── EXCERPT TO READ ──
Open nilsbecker opened 6 years ago

nilsbecker commented 6 years ago

For using kasim as an ocaml library, we can browse the autogenerated API, which is also linked from the README. However, it's very difficult to get started with that just from the autogenerated API.

It would be much easier if a working .ml sample program, e.g. one that recapitulates the ABC example, were provided somewhere. Even better would be an API documentation that is written with a proper introduction, and some minimal examples, such as in the documentation of daniel buenzli's packages for example.

pirbo commented 5 years ago

Hi, Sorry to reply that late.

There isn't really the necessary infrastructure to use KaSim as an OCaml library I fully agree but it is deeper than documentation is missing. The mandatory wrapping function to make the experience bearable are probably missing! What would you like to do? I can try to do these wrapping function (and their documentation/tutorial) on demand :-)

nilsbecker commented 5 years ago

hm, i was exploring using kasim for stochastic chemical reaction kinetics of protein complexes -- but that was only a potential use case. i do not have an actual problem at hand right now. of course, this can be done using kasim from the command line. but i would then also like to do data analysis on the simulation output, so it would be nicer not to have to deal with reading stuff back in.

anyway, i guess what would be needed in principle is a way to set up a set of rules within ocaml and then operate on the resulting rule-set, by running simulations, making interventions etc. just what the DSL allows, only within ocaml. building from there, this could give also freedom to implement interventions that do more than what is accessible through the DSL... it just seems more extensible and modular in general.
───
── DATA RECORDS ──
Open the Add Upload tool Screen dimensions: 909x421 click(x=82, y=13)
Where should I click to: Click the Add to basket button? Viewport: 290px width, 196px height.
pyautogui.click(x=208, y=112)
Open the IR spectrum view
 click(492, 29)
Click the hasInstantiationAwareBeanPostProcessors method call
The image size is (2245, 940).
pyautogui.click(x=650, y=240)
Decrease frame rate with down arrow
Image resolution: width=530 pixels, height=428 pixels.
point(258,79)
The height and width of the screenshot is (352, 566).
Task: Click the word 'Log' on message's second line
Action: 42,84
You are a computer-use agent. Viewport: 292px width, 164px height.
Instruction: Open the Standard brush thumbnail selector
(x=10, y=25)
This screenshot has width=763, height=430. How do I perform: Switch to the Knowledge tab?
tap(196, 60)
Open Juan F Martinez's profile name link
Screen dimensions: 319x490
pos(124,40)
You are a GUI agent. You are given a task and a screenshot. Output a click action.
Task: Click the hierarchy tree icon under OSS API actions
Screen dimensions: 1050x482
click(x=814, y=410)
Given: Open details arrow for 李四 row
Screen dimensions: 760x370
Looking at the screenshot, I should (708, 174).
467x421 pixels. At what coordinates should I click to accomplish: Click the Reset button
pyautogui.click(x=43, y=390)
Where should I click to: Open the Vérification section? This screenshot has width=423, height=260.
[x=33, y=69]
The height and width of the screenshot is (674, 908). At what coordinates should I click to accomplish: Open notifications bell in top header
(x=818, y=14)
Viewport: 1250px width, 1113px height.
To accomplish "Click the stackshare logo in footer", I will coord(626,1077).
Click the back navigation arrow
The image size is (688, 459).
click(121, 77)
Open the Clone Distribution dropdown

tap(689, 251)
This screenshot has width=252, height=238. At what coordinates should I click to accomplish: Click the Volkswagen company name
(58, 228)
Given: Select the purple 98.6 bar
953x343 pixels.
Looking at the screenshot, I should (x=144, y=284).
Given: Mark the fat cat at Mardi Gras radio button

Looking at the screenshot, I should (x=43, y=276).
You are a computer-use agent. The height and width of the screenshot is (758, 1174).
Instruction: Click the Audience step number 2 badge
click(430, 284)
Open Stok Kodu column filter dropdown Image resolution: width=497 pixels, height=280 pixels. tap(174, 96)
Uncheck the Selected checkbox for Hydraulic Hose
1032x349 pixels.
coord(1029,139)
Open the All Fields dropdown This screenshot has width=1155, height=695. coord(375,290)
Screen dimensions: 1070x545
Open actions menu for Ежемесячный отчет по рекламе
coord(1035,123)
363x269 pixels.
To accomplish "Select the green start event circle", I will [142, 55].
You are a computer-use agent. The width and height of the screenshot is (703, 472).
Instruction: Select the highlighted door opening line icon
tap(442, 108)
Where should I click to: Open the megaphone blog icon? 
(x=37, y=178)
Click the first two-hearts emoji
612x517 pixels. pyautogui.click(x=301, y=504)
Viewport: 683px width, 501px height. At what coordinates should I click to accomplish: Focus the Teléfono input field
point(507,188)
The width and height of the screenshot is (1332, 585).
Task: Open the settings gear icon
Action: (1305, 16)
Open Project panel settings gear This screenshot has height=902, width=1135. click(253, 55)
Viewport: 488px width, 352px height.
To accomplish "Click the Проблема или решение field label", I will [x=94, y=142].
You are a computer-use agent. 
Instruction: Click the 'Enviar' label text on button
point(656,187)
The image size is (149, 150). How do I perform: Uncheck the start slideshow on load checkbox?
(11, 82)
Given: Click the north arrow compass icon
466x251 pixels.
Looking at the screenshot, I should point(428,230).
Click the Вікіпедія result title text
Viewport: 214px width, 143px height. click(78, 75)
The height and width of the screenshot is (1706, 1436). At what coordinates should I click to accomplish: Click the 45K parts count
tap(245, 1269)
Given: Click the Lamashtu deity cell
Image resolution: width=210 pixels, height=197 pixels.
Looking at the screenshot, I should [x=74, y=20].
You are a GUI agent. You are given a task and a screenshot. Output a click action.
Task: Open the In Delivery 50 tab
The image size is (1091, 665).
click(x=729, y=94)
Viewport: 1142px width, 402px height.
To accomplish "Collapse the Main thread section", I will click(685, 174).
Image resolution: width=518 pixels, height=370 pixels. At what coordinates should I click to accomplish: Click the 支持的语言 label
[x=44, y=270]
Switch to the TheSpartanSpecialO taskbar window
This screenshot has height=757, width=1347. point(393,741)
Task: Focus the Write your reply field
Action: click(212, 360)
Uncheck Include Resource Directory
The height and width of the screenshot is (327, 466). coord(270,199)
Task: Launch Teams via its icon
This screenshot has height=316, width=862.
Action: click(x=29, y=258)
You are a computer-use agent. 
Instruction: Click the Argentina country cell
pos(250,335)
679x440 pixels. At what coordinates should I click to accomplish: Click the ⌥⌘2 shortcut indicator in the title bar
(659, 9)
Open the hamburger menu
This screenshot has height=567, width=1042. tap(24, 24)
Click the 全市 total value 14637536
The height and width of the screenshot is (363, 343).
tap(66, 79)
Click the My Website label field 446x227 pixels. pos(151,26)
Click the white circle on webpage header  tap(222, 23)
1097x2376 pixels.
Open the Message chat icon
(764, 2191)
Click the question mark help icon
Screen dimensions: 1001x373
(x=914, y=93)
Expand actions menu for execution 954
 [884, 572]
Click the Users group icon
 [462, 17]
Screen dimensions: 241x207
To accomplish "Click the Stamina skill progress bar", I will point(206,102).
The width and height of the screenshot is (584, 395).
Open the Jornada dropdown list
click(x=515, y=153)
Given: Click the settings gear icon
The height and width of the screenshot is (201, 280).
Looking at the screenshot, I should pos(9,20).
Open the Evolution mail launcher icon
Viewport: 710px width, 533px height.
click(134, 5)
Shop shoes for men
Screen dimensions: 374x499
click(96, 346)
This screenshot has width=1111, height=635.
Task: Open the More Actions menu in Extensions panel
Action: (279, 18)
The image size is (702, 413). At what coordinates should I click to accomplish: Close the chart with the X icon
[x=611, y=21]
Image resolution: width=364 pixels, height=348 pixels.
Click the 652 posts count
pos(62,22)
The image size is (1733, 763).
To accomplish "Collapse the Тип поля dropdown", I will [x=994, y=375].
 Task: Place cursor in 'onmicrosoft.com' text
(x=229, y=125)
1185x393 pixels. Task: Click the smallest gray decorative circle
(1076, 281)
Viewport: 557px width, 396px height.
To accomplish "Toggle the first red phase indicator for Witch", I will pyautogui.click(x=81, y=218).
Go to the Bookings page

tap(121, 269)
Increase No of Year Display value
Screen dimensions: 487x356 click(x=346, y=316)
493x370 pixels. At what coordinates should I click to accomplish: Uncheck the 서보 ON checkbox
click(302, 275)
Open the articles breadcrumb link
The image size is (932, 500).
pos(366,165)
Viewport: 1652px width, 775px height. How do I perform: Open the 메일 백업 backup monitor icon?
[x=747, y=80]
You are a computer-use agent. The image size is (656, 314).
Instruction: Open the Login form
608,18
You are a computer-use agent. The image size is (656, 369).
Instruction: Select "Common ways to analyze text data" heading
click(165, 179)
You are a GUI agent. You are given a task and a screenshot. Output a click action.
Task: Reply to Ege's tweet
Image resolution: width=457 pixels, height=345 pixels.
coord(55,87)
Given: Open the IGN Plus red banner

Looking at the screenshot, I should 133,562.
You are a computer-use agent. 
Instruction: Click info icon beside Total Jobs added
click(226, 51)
───
## [YOUR INSTRUCTIONS]
In the discussion about KaSim as an OCaml library, what was nilsbecker exploring using KaSim for? Rely only on the discussion about KaSim, not on the items.

## [TASK ANSWER]
Stochastic chemical reaction kinetics of protein complexes.